**To do**
Leaving out every picture, quote the data below exactly as it appears.

**Extracted records**
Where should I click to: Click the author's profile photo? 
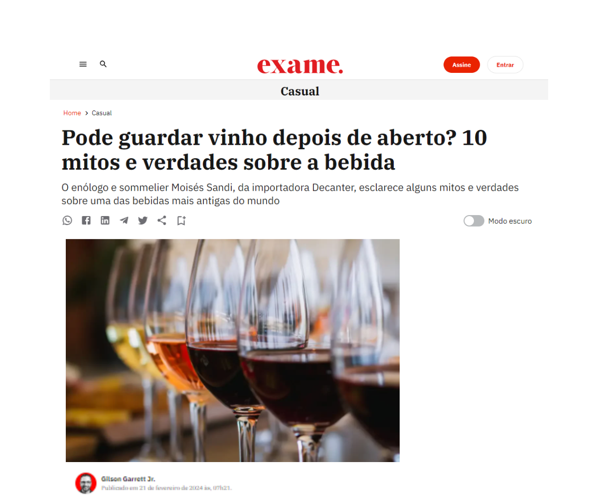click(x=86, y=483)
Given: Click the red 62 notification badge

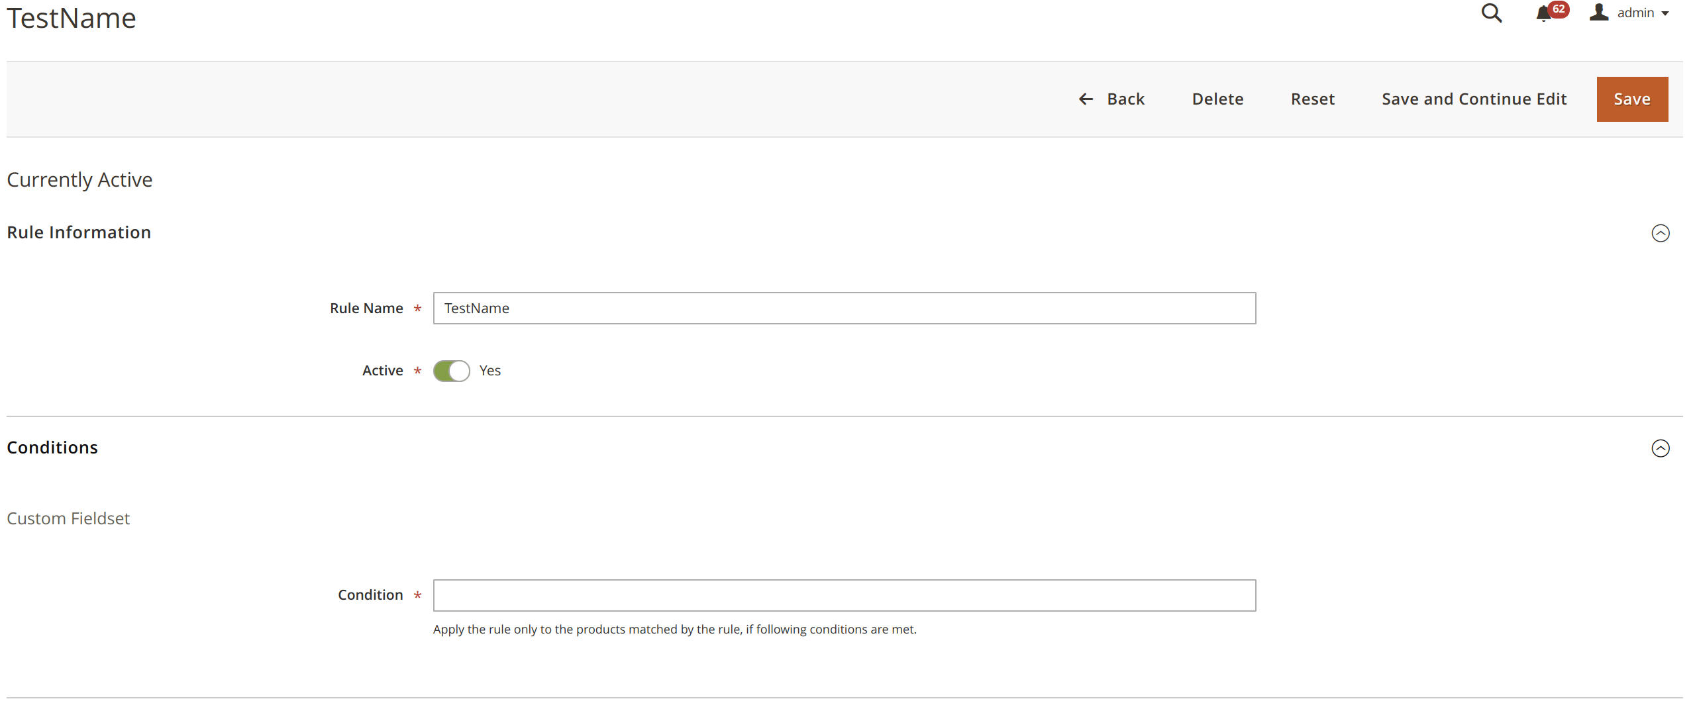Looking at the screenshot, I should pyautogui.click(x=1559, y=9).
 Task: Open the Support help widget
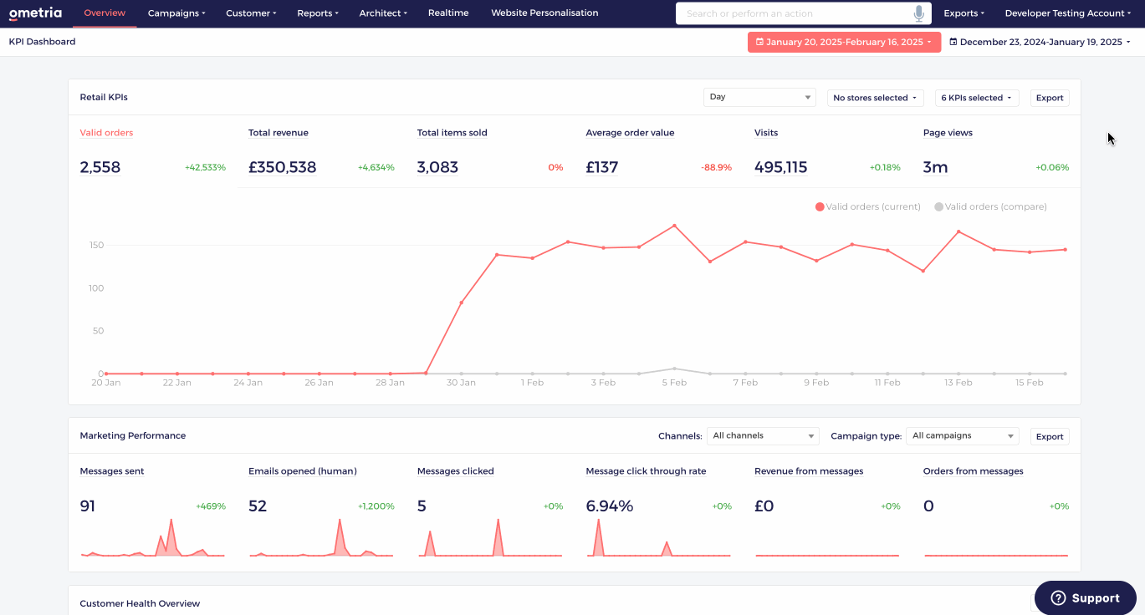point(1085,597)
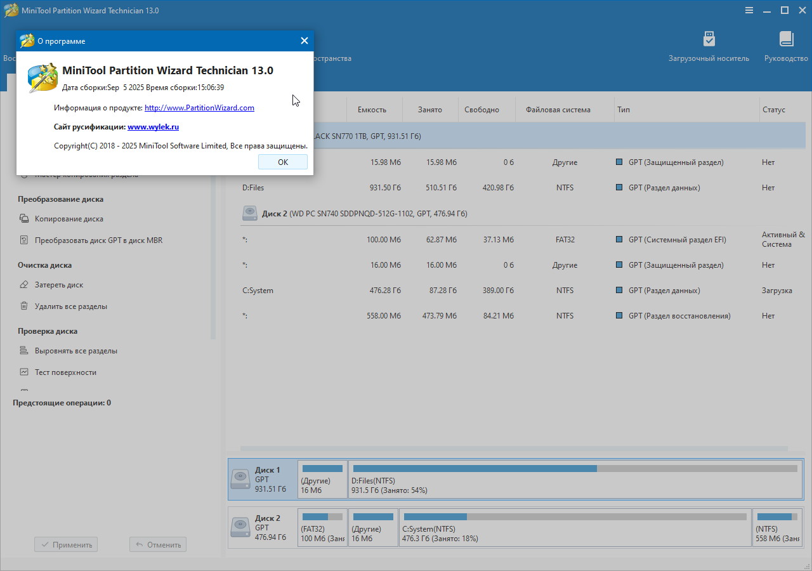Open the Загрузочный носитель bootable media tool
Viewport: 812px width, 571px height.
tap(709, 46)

**The answer**
Where should I click to: Click the author's profile photo? 
click(x=86, y=483)
Given: Click the red 62 notification badge

Looking at the screenshot, I should pyautogui.click(x=1559, y=9).
 Task: Open the Support help widget
point(1085,597)
Open the Загрузочный носитель bootable media tool
Viewport: 812px width, 571px height.
tap(709, 46)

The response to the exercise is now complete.